Why Lazy Loading Matters for Ecommerce
For ecommerce stores with long category pages, product listing pages, or blog pages, the total image payload can be enormous — sometimes 5-10MB or more if all images were loaded eagerly. A customer on mobile in India who visits a category page with 48 products should not have to download images for products 40-48 before they have even started scrolling. Lazy loading ensures visitors pay only the bandwidth cost for content they actually view.
This directly improves initial page load time (and LCP in particular), which reduces bounce rates and improves conversion rates. For stores on Shopify, lazy loading is often handled by the theme, but not always correctly — it is worth verifying that product images below the fold are actually lazy loaded and not just tagged that way without proper implementation.
Real-World Example
A Shopify store selling women's ethnic wear had a product listing page with 60 product images. All 60 loaded on page entry. On mobile, this resulted in a 4.2MB initial page load and an LCP of 5.8 seconds. After implementing native lazy loading on all product images below the first visible row (approximately the first 8 items), initial page weight dropped to 600KB and LCP improved to 2.1 seconds. Mobile bounce rate on the category page fell from 72% to 51% — a significant improvement that translated directly into more product page visits and purchases.
How to Improve / Optimize Lazy Loading
- Never lazy load above-the-fold images: The LCP element — the first visible image on the page — should NOT be lazy loaded. Lazy loading the LCP image will actually worsen your LCP score by deferring the browser's ability to fetch it. Use
loading="eager" or no loading attribute for above-the-fold images.
- Use native
loading="lazy" for simplicity: Modern browser support is near-universal. JavaScript-based lazy loading libraries add complexity without much benefit for most Shopify stores.

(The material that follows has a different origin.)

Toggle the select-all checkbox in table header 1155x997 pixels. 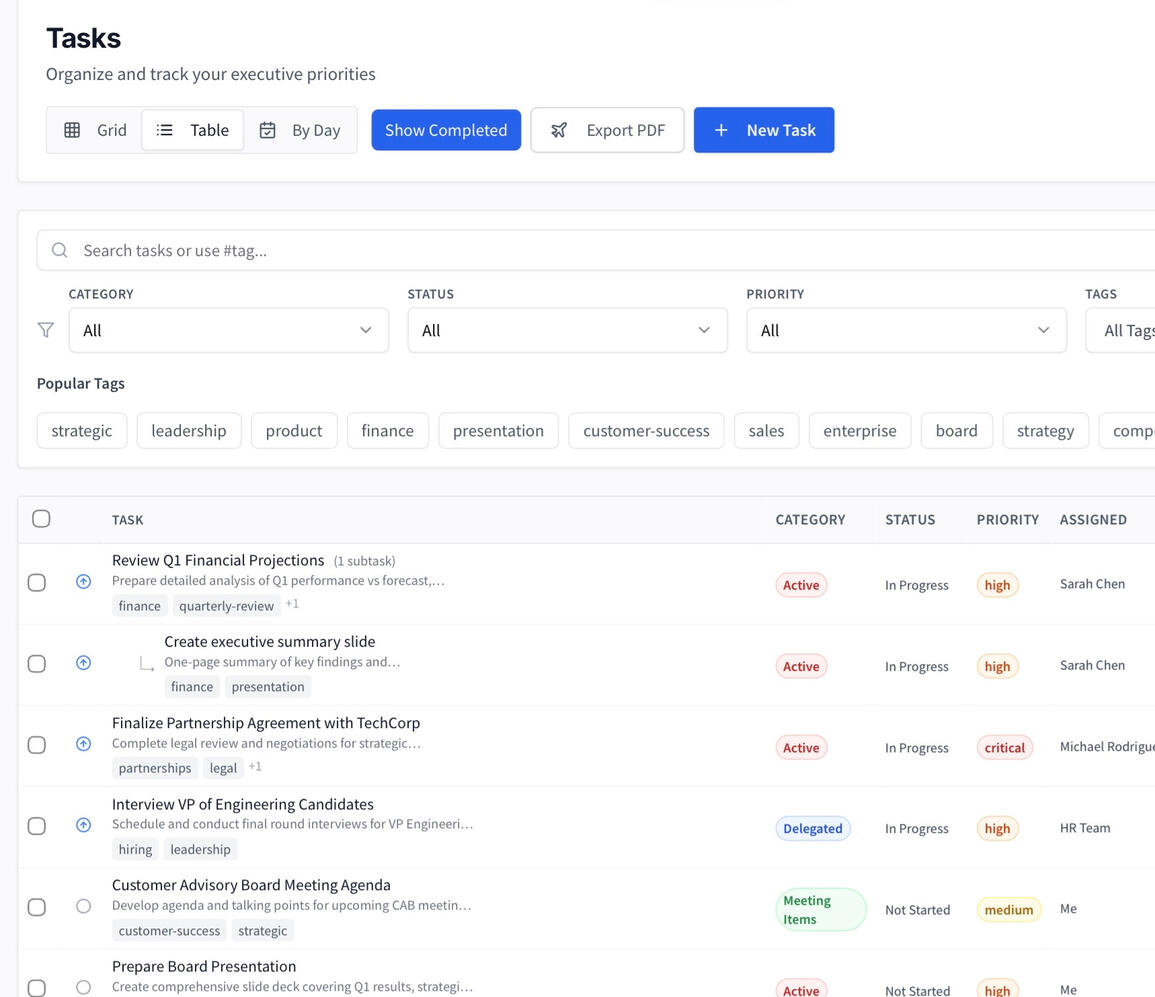(x=41, y=518)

- Set placeholder dimensions: To prevent CLS, ensure lazy-loaded images have explicit
width and height attributes so the browser reserves space before the image loads.
- Lazy load below-the-fold JavaScript too: The same principle applies to non-critical JavaScript. Third-party scripts (chat widgets, review widgets) can be lazy loaded until the user scrolls to the relevant section.
- Test with slow connections: The benefit of lazy loading is most visible on slow mobile connections. Use Chrome DevTools to simulate 3G speeds and verify that lazy loading is working as intended.
Lazy Loading in A/B Testing
If you are A/B testing changes to product listing pages or product detail pages that involve adding or removing images, consider the page weight implications. A variant with more images might have a higher visual quality but worse LCP due to increased eager-load image weight — lazy loading test variant images appropriately ensures your performance doesn't confound your conversion test results.